The development and test of a DSP-based digital control loop to control the tip-to-specimen distance in a Scanning Tunneling Microscope are described in this thesis. There are two difficulties normally associated with traditional analog controllers: One is the exponential relationship between the tip-to-specimen distance and the tunnel current, the other is the capacitive coupling between the electrodes of the scan tube and the input of the current-to-voltage converter, which induces noise in the control loop as well as in the scanning image.The digital controller we designed tackles both problems. It provides a frequency-independent linearization of the tunnel junction by inserting a digital logarithm function in the control loop; A precise cancellation of the capacitive coupling in the Z direction is also achieved by first identifying its transfer function using a LMS adaptive filter, then compensating its effect in the digital domain using the identified model.
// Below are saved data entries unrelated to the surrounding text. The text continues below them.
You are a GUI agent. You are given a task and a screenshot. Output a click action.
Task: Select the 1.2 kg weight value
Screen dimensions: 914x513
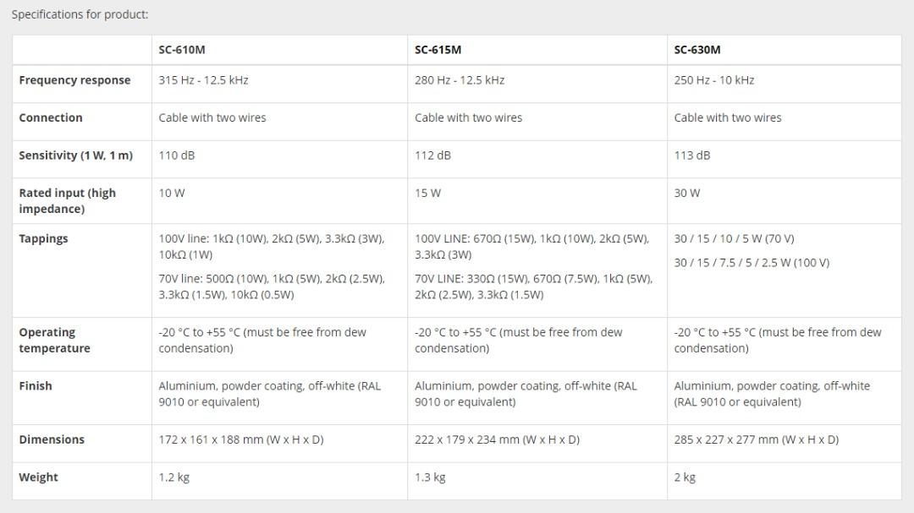click(173, 477)
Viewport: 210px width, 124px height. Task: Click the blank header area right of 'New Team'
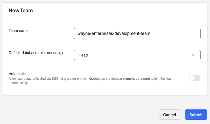pyautogui.click(x=122, y=11)
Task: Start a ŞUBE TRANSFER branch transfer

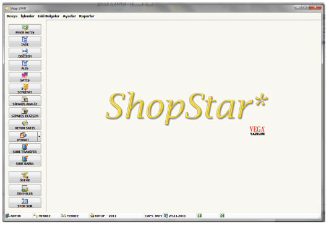Action: click(x=25, y=149)
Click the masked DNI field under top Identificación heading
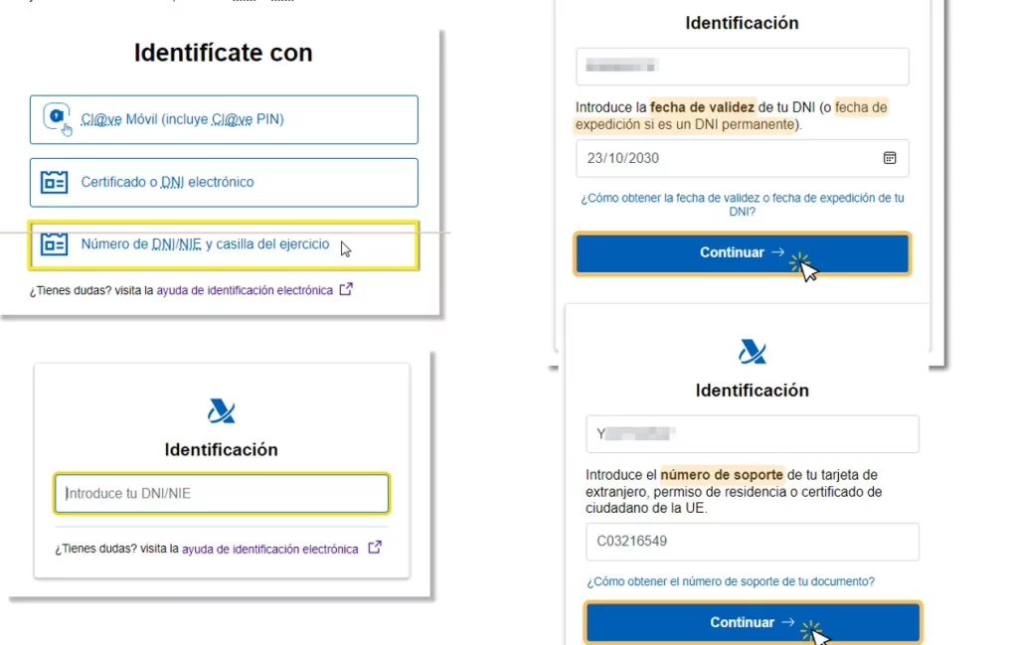The width and height of the screenshot is (1018, 645). (x=742, y=67)
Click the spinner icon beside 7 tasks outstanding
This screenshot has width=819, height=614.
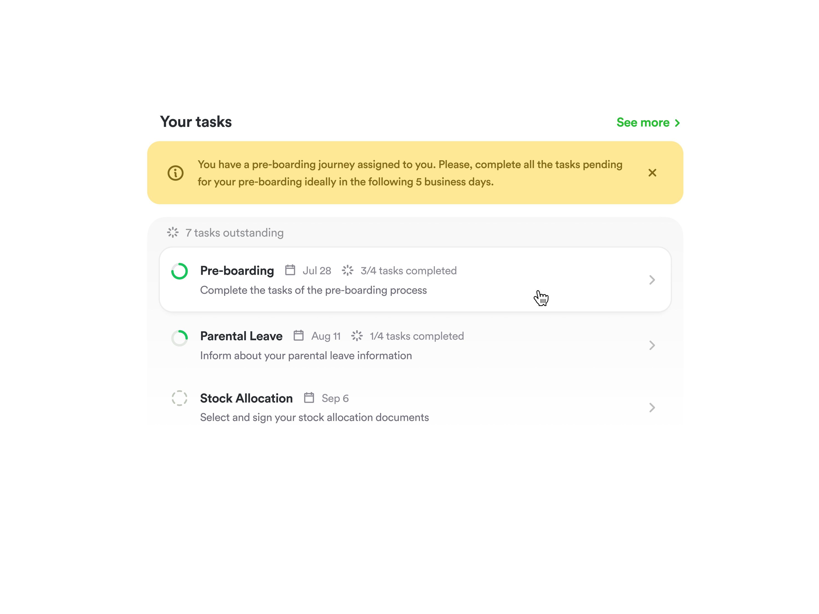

Added benefits of the completely digital control system are: (1) Easy adjustment of the control parameters through simulation with great precision, decreasing the possibility of crashing the tip to the specimen. (2) Stable control parameters not likely to drift with time or temperature. (3) Easy on-line calibration of the current detection offset bias. (4) Easy automation of the instrument. (5) No need of additional digitizing electronics, since the control loop already does the digitization, and operates in the digital domain. In the described system, the control loop is implemented on an inexpensive fixed-point DSP TMS320C50 board.The sampling rate could reach 25 KHz. Simulations and practical results are presented.